Começo evocando um escritor francês morto há pouco mais
de 50 anos em plena guerra. Atrevo-me a considerá-lo colega de vocês,
já que no seu belo livro "Courrier Sud" (Correio do Sul), ele
descreve com paixão o ofício quem, por um certo tempo, exerceu
como pioneiro do correio aéreo.
Levando cartas e pacotes da Europa para África e para a América
do Sul Antoine de Saint Exupéry - falo dele - ressalta como ninguém
a dimensão social do ofício de ligar pessoas umas às outras,
como fizeram estafetas e mensageiros desde a Antiguidade. Como fazem vocês,
hoje.
Dimensão social que tem aspectos profundamente humanos. Apontava-os Gustavo
Corção em Crônicas que conservei por muitos anos até
extraviá-la e perdê-la nos revezes de uma mudança. Naquela
página de rara beleza o autor da "Descoberta do Outro" e das
"Lições de Abismo" os sentimentos de um homem que entrevê
na penumbra da caixa postal o retângulo alvinitente do envelope que o
carteiro, pouco antes, depositara. Entre o instante da descoberta - "Tem
carta" - e da leitura, há o espaço breve, mas intenso em
que o homem se interroga: "De quem será? É mensagem alegre
ou de luto?
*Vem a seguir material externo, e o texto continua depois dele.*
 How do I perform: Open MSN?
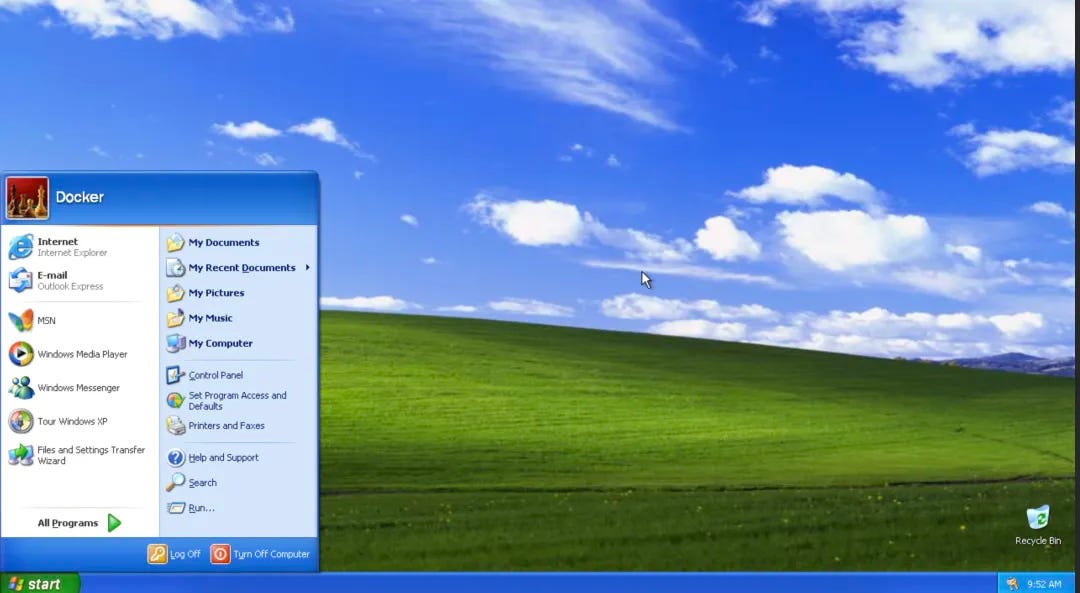45,320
De amor ou de guerra? De perdão ou de ultraje? De esperança
ou de angústia? De ilusão ou de realidade? "Toda uma existência,
com seu farnel dos mais variados sentimentos humanos, se pode vislumbrar num
átimo no envoltório - escrínio ou caixa de surpresas -
que a mão do carteiro deixou deslizar até o fundo da caixa postal
na entrada da casa ou no saguão do edifício.
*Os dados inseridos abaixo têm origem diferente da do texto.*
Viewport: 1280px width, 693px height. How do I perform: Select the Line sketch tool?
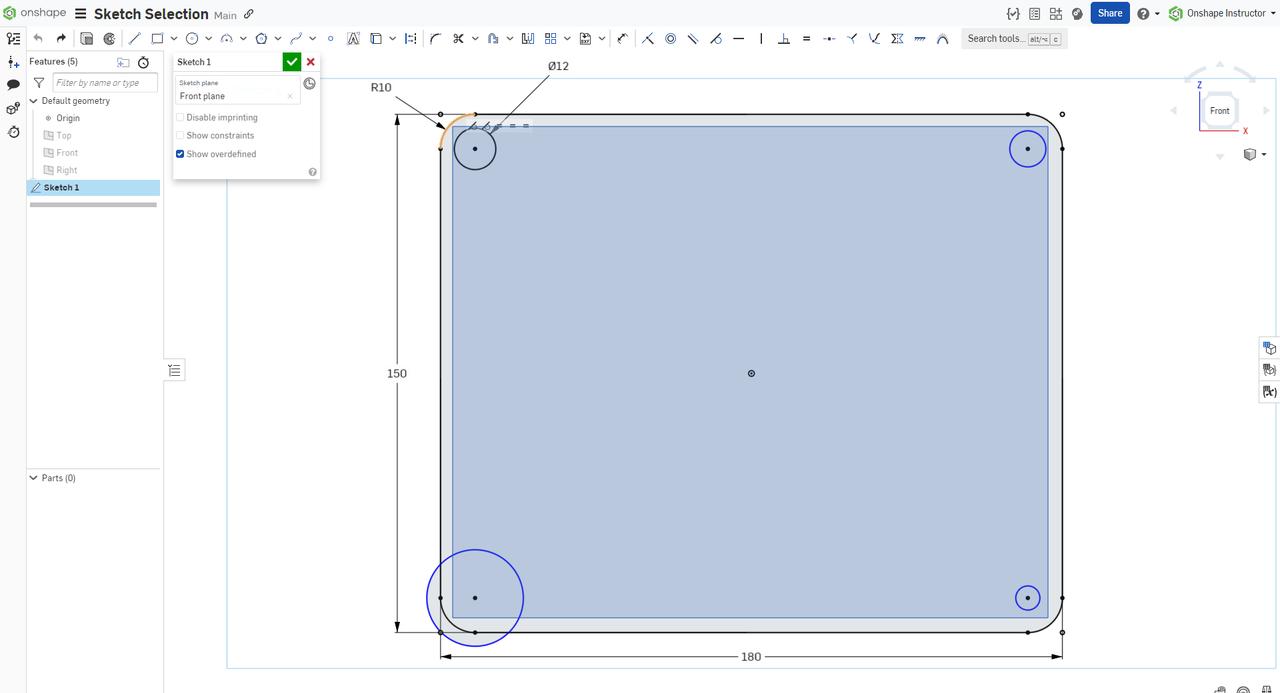(x=134, y=38)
Por isso, o carteiro é, no sentido mais acertado do termo, um verdadeiro
comunicador social. Tanto como o proprietário de um canal de TV, o repórter
famoso, o ativo e habilidoso operador da mídia. Pois ele, pois em contato
duas ou mais pessoas, duas ou mais histórias, duas ou mais aventuras
humanas que, por meio da carta, se entrelaçam.
Desse modo, sem saber ou perceber, sem ter plena consciência, vocês
amigos carteiros, são humildes tecelões de uma trama humana, de
uma rede de relações interpessoais que podem ser de grande alcance.
Sei que o telefone, o telégrafo, o fax roubaram muito da tarefa de vocês,
porque a comunicação se tornou, com eles, mais veloz. Mas há
um certo diálogo entre as pessoas que só a carta consegue fazer.
É sabido, de resto, que a troca de cartas também tem procurado
se dinamizar.
Não dúvida de que se conhece um pais pelo seu correio este revela,
pela sua eficiência e pelo seu custo ao alcance da população,
mesmo a de mais baixa renda, a capacidade de intercomunicação
no seio do País.
Vocês, carteiros, portanto, não se tornaram inúteis. Vocês
continuam a ser e serão ainda, ao fio dos tempos que virão, intermediários
solícitos e eficientes entre pessoas, famílias e coletividade
no intercâmbio que se estabelece no interior de uma cidade, de um país
ou sobre todo o mapa-múndi.
Dimensão humana,
pessoal ou familiar. Dimensão social e comunitária. Não
haverá também, no ofício de carteiro, uma dimensão
religiosa? Com essa pergunta não entendo introduzir nenhuma dissertação
teológica - não é o lugar nem a hora.
Mas não resisto ao impulso de comparar a profissão e a vocação
de vocês com algumas realidades religiosas.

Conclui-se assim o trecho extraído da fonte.